- [Assignment]
Your job is to write out each record exactly, leaving none out.

====== Dataset extract ======

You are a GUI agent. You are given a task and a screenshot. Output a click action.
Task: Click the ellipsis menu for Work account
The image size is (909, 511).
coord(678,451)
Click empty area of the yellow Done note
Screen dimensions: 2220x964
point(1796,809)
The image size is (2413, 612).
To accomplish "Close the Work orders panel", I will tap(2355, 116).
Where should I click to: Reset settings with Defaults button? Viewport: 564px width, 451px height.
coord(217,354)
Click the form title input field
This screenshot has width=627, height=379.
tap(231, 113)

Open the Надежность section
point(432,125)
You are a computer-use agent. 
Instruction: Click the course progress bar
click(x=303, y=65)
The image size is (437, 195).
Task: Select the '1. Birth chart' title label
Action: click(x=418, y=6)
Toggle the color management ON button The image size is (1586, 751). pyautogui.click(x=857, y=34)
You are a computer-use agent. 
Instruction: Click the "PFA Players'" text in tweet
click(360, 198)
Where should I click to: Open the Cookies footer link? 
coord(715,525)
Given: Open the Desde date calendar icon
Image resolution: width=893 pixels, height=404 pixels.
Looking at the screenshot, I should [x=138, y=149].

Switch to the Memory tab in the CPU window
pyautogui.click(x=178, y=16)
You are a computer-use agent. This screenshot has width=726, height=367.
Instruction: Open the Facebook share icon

======

- [Output]
You are a GUI agent. You are given a task and a screenshot. Output a click action.
Task: Click the ellipsis menu for Work account
The image size is (909, 511).
coord(678,451)
Click empty area of the yellow Done note
Screen dimensions: 2220x964
point(1796,809)
The image size is (2413, 612).
To accomplish "Close the Work orders panel", I will tap(2355, 116).
Where should I click to: Reset settings with Defaults button? Viewport: 564px width, 451px height.
coord(217,354)
Click the form title input field
This screenshot has width=627, height=379.
tap(231, 113)

Open the Надежность section
point(432,125)
You are a computer-use agent. 
Instruction: Click the course progress bar
click(x=303, y=65)
The image size is (437, 195).
Task: Select the '1. Birth chart' title label
Action: click(x=418, y=6)
Toggle the color management ON button The image size is (1586, 751). pyautogui.click(x=857, y=34)
You are a computer-use agent. 
Instruction: Click the "PFA Players'" text in tweet
click(360, 198)
Where should I click to: Open the Cookies footer link? 
coord(715,525)
Given: Open the Desde date calendar icon
Image resolution: width=893 pixels, height=404 pixels.
Looking at the screenshot, I should [x=138, y=149].

Switch to the Memory tab in the CPU window
pyautogui.click(x=178, y=16)
You are a computer-use agent. This screenshot has width=726, height=367.
Instruction: Open the Facebook share icon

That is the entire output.